Your choice of a prize from the following tantalising selection...

* Chocolate

* Gravy

* Whisky miniature

* Rawlplugs

* Pencils

* A potato

* Crap crap crap crap crap mystery prize

9 comments:

fairyhedgehog said...

Sadly, I have no inspiration at all and yet how can I resist the allure of the potato?

Kiersten said...

Oh ho, I'm so in.

Protrudio said...

Buttered green beans received.

Yum yum!

McKoala said...

Whisky? I'm in.

Absolute Vanilla (and Atyllah) said...

A ghost? A competition? A supermarket and a crap mystery prize.

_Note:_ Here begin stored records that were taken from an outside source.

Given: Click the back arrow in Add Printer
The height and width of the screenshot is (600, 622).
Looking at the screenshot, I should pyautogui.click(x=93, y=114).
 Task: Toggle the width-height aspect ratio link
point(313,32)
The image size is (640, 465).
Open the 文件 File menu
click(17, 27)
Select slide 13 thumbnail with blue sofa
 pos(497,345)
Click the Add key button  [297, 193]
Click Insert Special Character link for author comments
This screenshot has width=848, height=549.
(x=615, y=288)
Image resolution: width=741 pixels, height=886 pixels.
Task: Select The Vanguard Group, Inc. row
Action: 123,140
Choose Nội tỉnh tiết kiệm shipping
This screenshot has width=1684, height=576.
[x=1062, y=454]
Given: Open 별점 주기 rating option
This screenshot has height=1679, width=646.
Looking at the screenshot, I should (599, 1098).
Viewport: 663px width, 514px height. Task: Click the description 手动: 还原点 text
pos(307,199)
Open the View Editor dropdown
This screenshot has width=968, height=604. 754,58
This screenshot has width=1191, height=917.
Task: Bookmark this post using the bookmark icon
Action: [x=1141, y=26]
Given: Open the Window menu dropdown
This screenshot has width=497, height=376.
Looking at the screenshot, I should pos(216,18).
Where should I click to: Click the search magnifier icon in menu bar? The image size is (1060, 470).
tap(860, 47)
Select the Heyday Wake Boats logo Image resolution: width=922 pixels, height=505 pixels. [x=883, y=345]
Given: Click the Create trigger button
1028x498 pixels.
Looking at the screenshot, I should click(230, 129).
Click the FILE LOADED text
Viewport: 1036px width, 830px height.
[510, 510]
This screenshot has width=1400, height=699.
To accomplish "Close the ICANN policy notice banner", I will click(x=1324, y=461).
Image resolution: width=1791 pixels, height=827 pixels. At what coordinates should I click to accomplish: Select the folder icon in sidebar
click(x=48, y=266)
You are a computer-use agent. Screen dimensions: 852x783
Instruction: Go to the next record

How could anyone resist?!

sylvia said...

I would write something but I can't stop staring at Protrudio's protrusion.

*shiver*

Chris Eldin said...

Sounds fun!!!!
Sorry it took so long to make it over here, but you're name begins with a W. Perhaps if I link you as Abyss...

:-)

writtenwyrdd said...

Oh, for a crap crap crap crap prize I have to put my thinking cap on!

Protrudio said...

Aubergine received.

Sluuuurp!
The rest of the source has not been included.